● Document:
^^^^^^^^^^^^^^^^
Pompey have seen better days, with relegation and administration being just a few of the issues they have faced.
But now, with the increasing certainty of the Portsmouth Supporters’ Trust’s takeover, it seems like things may be starting to look up.
In the past, what has gone on behind the scenes at Portsmouth Football Club has still to this day, remained somewhat unclear.
Back in February 2002 Peter Storrie was appointed Chief Executive Officer at the club by owner Milan Mandaric, under the recommendation of manager Harry Redknapp.
Storrie’s role included reviewing the organisation and infrastructure of the club, something that he had arguably done dubiously.
In 2006 Alexandre Gaydamak bought Pompey from Mandaric and named Storrie Executive Chairman.
Gaydamak was believed to be a super-rich owner who would transform the Blues into a club like today’s Man City.
Pompey bought record signing Peter Crouch for around £11m, as well as various other players such as John Utaka (£7m), Sulley Muntari (£7m) and Jermaine Defoe (£6m), and offered them bumper contracts.
Gaydamak and Storrie also made plans to develop a new stadium in the harbour, with costs estimated at around £600m.
^^^^^^^^^^^^^^^^
● Collection entries:
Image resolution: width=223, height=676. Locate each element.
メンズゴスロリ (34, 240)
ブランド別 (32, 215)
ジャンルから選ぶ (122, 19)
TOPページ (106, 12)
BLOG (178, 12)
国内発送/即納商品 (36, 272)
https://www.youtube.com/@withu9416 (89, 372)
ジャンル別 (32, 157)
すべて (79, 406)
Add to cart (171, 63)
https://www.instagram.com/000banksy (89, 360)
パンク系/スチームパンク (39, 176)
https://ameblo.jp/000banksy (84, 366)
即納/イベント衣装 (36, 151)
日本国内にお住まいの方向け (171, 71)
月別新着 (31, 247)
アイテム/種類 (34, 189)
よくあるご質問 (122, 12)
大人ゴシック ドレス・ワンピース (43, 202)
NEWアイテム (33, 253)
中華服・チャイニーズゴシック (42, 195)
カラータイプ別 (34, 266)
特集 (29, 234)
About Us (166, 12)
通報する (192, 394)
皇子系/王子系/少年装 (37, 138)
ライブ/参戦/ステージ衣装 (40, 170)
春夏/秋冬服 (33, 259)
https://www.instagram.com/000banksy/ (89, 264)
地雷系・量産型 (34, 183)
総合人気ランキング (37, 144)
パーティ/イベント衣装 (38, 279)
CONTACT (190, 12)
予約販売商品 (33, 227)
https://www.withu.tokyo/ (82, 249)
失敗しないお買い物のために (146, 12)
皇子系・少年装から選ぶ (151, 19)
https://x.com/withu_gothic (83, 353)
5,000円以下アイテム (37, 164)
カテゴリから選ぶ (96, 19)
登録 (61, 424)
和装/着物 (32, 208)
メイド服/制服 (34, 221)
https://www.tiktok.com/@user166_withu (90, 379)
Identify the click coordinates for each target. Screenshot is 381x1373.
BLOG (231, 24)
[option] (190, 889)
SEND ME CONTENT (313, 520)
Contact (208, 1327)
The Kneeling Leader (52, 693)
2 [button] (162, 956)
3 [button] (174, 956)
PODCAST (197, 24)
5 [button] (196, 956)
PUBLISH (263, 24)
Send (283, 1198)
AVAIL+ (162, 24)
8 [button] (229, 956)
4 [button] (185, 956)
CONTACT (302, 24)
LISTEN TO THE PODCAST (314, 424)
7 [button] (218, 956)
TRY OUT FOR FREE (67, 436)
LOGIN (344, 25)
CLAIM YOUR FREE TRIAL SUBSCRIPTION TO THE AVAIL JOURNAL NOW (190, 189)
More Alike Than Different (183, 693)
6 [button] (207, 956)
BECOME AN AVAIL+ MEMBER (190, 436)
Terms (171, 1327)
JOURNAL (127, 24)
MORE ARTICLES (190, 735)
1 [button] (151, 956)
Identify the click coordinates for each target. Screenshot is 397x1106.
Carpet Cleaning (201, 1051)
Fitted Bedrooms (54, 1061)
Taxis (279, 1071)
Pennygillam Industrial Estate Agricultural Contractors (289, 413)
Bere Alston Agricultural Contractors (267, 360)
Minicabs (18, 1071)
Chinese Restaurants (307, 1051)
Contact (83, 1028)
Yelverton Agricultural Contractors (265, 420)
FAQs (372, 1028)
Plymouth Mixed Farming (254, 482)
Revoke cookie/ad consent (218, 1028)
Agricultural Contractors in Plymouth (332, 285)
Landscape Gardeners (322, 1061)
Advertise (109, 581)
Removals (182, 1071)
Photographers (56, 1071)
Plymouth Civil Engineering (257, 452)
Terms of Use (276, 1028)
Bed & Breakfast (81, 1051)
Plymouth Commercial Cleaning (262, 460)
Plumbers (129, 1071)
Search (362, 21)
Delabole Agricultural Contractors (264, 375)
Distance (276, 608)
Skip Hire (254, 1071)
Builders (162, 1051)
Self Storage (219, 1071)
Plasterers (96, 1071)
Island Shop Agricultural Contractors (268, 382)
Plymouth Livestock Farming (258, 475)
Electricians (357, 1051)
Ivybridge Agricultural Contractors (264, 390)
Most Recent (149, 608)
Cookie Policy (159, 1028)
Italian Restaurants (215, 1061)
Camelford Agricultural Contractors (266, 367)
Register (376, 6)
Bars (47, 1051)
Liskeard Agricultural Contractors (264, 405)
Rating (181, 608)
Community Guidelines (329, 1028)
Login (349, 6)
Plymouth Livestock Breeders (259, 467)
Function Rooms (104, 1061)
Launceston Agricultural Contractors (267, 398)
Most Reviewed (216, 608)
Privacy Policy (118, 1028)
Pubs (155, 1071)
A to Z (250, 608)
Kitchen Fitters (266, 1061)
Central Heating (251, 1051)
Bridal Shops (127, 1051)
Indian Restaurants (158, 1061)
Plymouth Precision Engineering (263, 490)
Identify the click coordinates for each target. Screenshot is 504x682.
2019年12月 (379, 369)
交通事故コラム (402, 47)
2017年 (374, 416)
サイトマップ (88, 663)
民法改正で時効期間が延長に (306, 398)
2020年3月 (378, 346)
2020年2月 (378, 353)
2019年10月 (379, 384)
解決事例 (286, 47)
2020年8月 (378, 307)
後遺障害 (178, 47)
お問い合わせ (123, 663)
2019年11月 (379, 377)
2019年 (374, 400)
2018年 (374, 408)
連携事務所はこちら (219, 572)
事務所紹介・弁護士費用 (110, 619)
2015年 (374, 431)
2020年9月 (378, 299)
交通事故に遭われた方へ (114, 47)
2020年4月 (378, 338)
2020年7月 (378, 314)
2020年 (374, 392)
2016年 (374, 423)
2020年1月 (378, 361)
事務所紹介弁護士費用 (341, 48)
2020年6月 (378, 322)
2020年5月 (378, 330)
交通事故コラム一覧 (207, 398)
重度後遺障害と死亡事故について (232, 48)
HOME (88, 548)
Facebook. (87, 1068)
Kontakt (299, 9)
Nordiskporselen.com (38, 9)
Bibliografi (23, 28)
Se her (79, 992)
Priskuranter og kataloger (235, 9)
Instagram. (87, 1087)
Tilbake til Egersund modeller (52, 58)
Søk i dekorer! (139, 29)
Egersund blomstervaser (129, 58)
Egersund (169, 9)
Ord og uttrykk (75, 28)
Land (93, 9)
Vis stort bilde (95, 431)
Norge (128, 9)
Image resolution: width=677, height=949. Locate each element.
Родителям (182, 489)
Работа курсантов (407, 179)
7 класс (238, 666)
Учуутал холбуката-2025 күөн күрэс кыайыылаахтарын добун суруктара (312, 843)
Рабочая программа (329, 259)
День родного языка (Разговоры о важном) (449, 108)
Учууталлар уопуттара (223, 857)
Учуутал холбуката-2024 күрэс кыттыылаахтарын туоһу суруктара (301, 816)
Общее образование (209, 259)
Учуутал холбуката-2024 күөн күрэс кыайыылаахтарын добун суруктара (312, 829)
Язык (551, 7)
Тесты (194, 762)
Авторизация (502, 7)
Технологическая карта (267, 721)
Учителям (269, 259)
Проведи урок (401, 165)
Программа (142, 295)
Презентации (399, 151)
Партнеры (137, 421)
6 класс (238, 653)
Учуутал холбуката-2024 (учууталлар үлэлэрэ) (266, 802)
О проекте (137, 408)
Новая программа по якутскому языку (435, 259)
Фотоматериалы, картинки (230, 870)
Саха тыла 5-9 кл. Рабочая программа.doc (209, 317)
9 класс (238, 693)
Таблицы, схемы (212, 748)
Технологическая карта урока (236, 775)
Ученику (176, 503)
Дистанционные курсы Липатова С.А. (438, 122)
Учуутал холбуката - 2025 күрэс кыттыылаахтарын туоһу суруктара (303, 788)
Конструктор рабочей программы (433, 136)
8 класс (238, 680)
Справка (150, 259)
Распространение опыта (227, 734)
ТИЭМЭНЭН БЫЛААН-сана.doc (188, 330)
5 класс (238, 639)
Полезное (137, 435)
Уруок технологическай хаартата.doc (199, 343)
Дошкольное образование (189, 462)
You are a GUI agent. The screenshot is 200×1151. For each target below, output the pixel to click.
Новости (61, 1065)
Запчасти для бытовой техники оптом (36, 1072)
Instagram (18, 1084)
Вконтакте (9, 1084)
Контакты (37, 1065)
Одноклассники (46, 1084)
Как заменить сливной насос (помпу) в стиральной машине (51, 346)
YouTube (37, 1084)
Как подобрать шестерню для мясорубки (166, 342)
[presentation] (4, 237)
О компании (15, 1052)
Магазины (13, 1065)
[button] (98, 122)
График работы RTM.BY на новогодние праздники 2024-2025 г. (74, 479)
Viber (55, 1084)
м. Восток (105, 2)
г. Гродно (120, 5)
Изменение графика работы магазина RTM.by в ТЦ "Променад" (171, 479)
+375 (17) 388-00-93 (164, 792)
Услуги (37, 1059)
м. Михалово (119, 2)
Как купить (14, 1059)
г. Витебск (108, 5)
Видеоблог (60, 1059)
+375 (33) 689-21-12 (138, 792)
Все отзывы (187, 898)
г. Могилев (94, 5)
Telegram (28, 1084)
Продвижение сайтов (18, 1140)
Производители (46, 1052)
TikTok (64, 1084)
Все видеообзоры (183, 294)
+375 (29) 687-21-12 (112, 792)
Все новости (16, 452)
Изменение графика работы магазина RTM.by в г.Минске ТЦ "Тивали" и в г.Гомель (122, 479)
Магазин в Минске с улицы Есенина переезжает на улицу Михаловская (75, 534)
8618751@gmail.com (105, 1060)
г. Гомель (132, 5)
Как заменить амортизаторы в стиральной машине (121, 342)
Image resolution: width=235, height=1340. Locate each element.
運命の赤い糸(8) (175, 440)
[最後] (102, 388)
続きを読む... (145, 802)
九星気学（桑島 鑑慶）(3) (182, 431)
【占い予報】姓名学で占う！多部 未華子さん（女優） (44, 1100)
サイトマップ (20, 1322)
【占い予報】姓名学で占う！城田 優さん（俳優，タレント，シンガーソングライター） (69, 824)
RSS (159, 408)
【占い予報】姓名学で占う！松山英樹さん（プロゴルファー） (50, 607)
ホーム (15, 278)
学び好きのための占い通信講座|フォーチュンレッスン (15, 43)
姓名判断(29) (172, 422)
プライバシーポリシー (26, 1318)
^^^^^^^^^^^^^^^^
● Short task: Transcribe the passage of the Portsmouth article that opens with the words containing "In 2006 Alexandre" and closes with "them bumper contracts.".

● Result below:
In 2006 Alexandre Gaydamak bought Pompey from Mandaric and named Storrie Executive Chairman.
Gaydamak was believed to be a super-rich owner who would transform the Blues into a club like today’s Man City.
Pompey bought record signing Peter Crouch for around £11m, as well as various other players such as John Utaka (£7m), Sulley Muntari (£7m) and Jermaine Defoe (£6m), and offered them bumper contracts.